»»
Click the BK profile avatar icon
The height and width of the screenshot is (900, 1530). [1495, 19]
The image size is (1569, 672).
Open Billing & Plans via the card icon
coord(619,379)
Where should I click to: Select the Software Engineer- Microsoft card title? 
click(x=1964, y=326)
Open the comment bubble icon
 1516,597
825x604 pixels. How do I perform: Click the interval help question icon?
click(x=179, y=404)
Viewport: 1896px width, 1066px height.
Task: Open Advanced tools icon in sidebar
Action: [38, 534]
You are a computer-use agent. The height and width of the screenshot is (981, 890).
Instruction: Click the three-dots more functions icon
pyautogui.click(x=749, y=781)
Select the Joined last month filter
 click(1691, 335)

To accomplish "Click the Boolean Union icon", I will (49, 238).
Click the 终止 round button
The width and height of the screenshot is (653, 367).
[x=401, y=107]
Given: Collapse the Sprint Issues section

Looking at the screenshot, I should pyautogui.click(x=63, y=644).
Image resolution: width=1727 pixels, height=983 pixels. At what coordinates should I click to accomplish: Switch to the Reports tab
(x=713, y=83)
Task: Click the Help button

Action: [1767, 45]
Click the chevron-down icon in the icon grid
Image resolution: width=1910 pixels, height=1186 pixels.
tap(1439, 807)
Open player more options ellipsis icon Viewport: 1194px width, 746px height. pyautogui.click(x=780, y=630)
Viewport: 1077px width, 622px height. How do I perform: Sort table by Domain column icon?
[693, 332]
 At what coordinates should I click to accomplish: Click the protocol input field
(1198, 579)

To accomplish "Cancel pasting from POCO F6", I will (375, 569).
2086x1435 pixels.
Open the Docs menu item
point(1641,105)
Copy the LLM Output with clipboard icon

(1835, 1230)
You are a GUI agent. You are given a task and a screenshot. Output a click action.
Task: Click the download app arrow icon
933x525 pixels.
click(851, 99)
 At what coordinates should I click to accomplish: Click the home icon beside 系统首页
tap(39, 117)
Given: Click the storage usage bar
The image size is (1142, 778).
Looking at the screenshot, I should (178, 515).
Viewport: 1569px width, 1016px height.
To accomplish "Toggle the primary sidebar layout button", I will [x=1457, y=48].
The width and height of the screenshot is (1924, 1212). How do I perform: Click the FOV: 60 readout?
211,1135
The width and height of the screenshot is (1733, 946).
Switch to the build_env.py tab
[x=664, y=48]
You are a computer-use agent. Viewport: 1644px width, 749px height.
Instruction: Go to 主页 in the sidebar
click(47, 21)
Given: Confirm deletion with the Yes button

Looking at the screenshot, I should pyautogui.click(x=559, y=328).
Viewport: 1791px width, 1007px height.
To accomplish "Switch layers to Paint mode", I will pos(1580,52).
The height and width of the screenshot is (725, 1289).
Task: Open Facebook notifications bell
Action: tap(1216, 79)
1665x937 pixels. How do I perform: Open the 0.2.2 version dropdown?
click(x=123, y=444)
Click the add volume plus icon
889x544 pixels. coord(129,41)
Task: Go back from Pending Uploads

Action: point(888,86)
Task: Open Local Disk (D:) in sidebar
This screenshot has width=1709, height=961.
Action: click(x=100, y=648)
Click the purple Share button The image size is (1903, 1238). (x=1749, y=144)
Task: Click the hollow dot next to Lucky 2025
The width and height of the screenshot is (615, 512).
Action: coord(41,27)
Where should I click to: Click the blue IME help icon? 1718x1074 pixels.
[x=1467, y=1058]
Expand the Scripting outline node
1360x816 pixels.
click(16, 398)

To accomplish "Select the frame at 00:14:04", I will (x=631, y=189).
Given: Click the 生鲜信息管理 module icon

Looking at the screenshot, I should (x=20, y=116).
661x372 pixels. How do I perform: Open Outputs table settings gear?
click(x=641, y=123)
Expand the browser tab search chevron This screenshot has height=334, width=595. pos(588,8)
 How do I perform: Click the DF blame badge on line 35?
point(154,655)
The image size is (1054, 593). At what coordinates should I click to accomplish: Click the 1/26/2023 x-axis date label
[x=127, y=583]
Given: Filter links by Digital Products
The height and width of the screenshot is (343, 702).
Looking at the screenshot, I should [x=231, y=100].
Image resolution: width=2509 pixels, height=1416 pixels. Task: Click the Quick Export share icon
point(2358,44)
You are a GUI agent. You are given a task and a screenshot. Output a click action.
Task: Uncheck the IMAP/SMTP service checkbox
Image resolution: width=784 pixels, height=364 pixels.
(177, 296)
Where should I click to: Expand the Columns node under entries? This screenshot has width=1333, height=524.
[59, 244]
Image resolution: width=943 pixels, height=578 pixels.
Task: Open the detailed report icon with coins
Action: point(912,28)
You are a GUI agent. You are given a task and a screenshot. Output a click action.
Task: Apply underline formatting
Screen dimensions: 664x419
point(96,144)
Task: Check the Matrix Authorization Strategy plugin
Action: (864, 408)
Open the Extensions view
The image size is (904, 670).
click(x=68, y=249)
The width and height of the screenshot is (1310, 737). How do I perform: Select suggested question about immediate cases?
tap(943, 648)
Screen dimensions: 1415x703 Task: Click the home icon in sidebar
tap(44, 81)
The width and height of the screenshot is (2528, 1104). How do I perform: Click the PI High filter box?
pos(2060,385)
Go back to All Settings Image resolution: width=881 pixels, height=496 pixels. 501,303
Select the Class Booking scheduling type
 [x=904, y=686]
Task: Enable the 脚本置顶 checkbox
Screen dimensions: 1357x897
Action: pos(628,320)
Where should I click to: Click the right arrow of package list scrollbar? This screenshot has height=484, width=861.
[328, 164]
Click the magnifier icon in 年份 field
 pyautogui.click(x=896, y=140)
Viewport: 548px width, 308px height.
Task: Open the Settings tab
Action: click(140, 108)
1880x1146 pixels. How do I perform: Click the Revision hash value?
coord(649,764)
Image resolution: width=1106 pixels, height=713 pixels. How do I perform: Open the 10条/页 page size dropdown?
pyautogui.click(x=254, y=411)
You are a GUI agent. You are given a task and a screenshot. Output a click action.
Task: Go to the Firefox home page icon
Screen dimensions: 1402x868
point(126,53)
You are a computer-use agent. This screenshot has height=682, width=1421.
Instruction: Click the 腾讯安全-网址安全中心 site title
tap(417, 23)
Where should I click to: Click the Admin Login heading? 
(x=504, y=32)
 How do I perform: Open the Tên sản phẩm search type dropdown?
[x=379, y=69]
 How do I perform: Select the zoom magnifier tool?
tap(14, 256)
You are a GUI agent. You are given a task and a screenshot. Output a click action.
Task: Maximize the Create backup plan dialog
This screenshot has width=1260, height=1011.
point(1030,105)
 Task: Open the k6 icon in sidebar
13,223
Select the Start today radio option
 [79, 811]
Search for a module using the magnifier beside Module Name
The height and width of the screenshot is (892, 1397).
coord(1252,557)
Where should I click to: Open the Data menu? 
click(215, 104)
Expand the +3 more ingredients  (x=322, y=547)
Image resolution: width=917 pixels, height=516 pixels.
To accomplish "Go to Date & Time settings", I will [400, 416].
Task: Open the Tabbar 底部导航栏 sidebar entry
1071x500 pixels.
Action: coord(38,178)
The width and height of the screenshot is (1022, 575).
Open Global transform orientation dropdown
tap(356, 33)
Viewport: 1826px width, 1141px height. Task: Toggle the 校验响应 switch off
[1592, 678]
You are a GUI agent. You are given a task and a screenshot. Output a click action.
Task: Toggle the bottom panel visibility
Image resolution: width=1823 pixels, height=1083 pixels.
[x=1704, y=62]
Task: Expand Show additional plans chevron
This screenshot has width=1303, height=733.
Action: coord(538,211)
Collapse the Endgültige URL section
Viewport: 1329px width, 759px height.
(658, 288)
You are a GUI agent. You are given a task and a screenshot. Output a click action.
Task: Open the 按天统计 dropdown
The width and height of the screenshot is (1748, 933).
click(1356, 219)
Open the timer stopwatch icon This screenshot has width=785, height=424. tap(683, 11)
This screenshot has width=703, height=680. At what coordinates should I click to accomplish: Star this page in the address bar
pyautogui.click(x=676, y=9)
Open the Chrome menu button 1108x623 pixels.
««
[Task objective]
Your reply should consist of one number: how many lines in the entries contain the string "computer".

[The completed task]
3